::: ФРАГМЕНТ ТЕКСТА :::

Читаем Человек с бриллиантовой рукой. К 100-летию Леонида Гайдая полностью

Шурик как персонаж представляет собой удивительный гибрид идеалиста и трикстера – правда, в отличие от рязановского Деточкина, в нем нет амбивалентности. Он становится трикстером, когда это необходимо, а как только необходимость отпадает, возвращается в свое идеалистическое состояние. Так в начале «Операции „Ы“» Шурик притворяется слепым, чтобы согнать с места верзилу Федю (Алексей Смирнов), и немедленно снимает маску, когда тот освобождает место для беременной женщины. Аналогичным образом поединок с Федей, в котором оба проявляют чудеса изворотливости и изобретательности, заканчивается тем, что Шурик снимает маску трикстера и сечет Федю розгами со всей комсомольской серьезностью. В «Кавказской пленнице» он, напиваясь, ведет себя как трикстер поневоле. Когда Шурик узнает о том, как его обманули и использовали для умыкания Нины, он опять «включает трикстера», чтобы сбежать из сумасшедшего дома, проникнуть на дачу, где держат Нину, и наказать Саахова. После этого он немедленно возвращается к ослику, с которого начинался фильм: пребывание в роли трикстера не оставляет на герое никаких следов.

Заметим, однако, что хотя по логике сюжета Шурик вынужденно перевоплощается в алкоголика, санитара или в ходульно-пародийного мстителя («по закону гор!»), но именно пластичность его трансформаций и остроумие его «перформансов» делают этого героя таким обаятельным. Вместе с тем, несмотря на органичность его превращений, Шурик все же лишь следует примеру Джабраила и «кунаков» (все та же троица), в импровизационном режиме пародирующих советские ориенталистские стереотипы и даже изобретающих свой собственный язык («Бамбарбия! Киргуду!»)

Шуриковский «метод», впрочем, не подходит Семену Семеновичу Горбункову из «Бриллиантовой руки». Ведь с этим характером Гайдай возвращается к классическому типу простака, а вернее дурака. Горбунков в принципе не способен вести себя как трикстер – все его попытки хитрить и притворяться выглядят, как пистолет в авоське. Но дело в том, что дурак – это тем не менее парадоксальный трикстер. Сказочный дурак отличается и от карнавального клоуна, и от придворного шута тем, что он свои трансгрессии, как правило, совершает нехотя – либо по глупости (как дурак из бытовой сказки, следующий ошибочной или абсурдной логике), либо из лени (как Иван-дурак или Емеля в волшебной сказке). Противоречие между желанием героя и эффектом, которого он достигает, становится важнейшим источником смеха.

Вот этот принцип в полной мере подходит Семену Семеновичу, который исключительно по глупости или неуклюжести срывает планы хитроумных (хотя, конечно, и глуповатых тоже) профессиональных трикстеров. Таким образом он, хотя и иным путем, чем Шурик, но тоже выступает как трикстер поневоле. По логике фильмов Гайдая «трикстеризация» равняется успешной – и, в основном, позитивно маркированной – социализации, и это несмотря на то, что именно трикстерам отведена роль злодеев. Как же разрешается это противоречие?

:::

◆ **УСЛОВИЕ ЗАДАЧИ A**: Перепишите без изменений участок листинга от строки с «The width and» до строки с «coord(145,28)» включительно. Изображения в ответ не включайте.
Текст и листинг между собой никак не связаны.

::: ИСХОДНЫЕ ДАННЫЕ :::

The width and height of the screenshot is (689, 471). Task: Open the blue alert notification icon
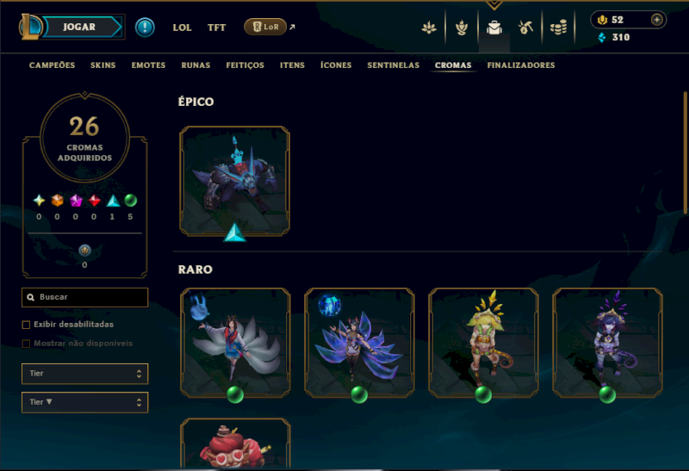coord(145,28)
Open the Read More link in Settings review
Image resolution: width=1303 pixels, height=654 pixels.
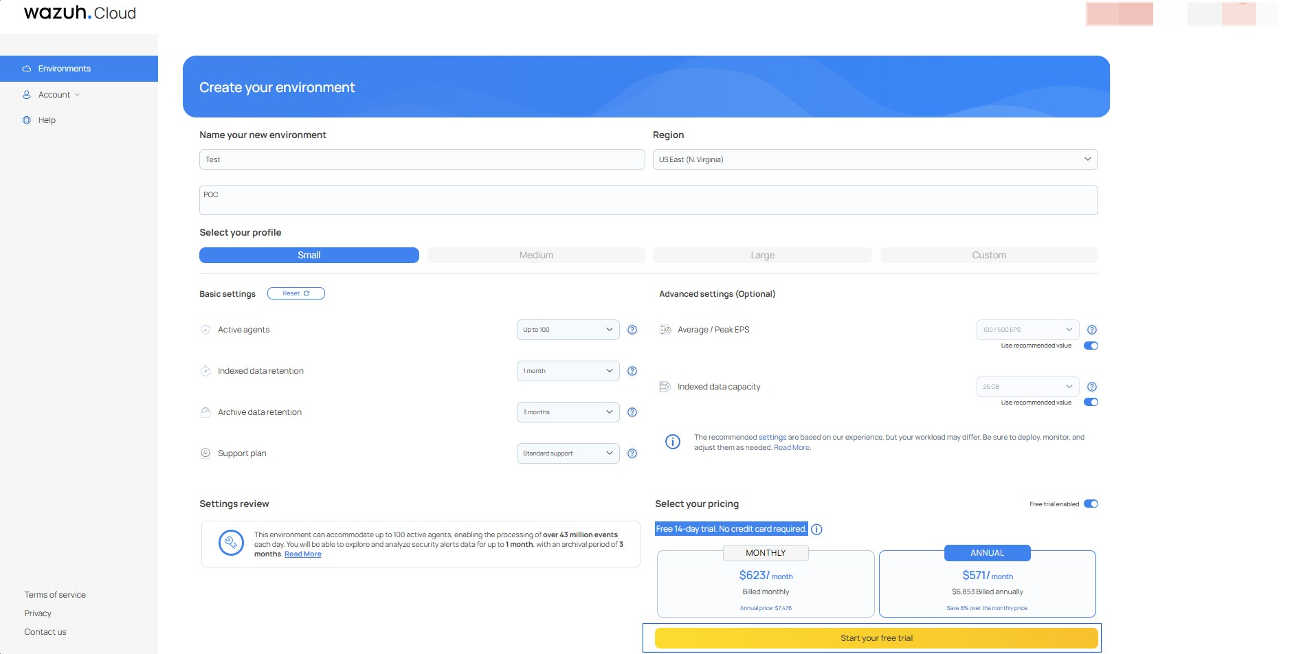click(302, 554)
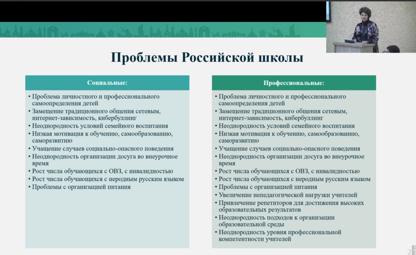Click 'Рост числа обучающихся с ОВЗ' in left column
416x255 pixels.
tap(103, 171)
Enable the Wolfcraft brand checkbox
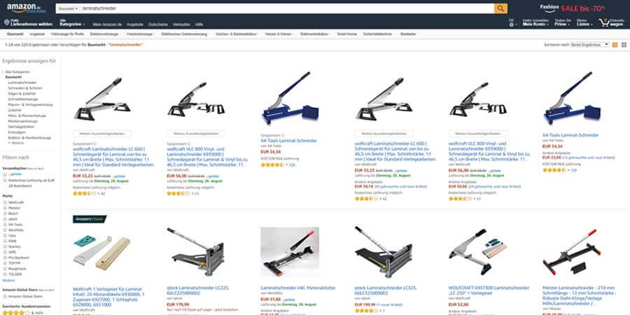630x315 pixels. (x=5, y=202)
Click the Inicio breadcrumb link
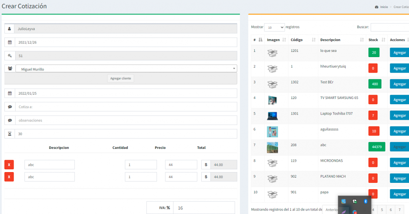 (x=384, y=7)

:::
::: ИСХОДНЫЕ ДАННЫЕ :::

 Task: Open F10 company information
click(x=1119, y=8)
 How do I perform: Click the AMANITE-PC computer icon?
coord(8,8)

:::
::: ИСХОДНЫЕ ДАННЫЕ :::

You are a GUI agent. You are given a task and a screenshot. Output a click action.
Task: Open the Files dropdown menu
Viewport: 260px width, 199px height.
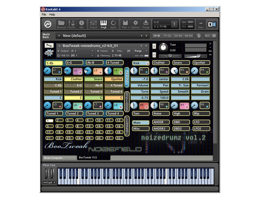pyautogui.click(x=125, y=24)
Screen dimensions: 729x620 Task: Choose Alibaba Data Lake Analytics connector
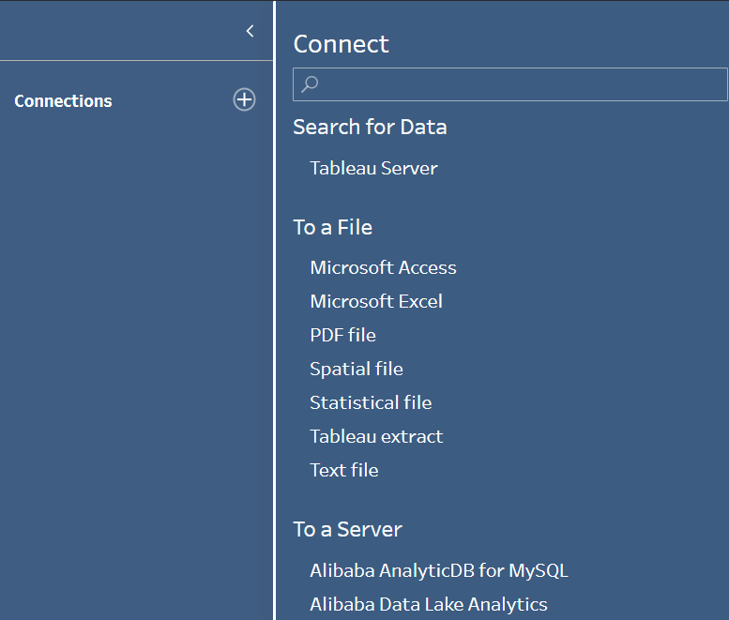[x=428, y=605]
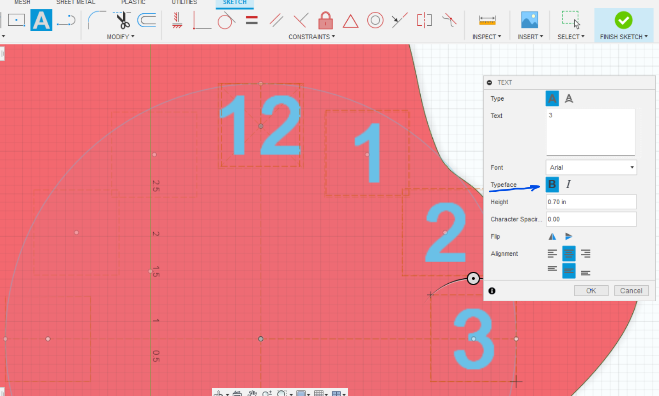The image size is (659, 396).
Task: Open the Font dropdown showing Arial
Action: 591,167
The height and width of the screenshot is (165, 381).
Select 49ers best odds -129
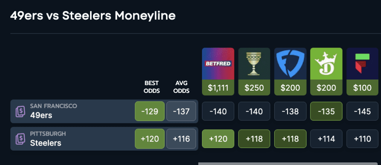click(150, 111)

:::

◆ **УСЛОВИЕ ЗАДАЧИ B**: Почему, согласно фрагменту о героях Гайдая, шуриковский «метод» не подходит Семену Семеновичу Горбункову? Ответьте в одном–трех предложениях.

◆ **РЕШЕНИЕ ЗАДАНИЯ A**:
The width and height of the screenshot is (689, 471). Task: Open the blue alert notification icon
coord(145,28)

◆ **РЕШЕНИЕ ЗАДАНИЯ B**: С этим характером Гайдай возвращается к классическому типу простака, а вернее дурака. Горбунков в принципе не способен вести себя как трикстер: все его попытки хитрить и притворяться выглядят, как пистолет в авоське.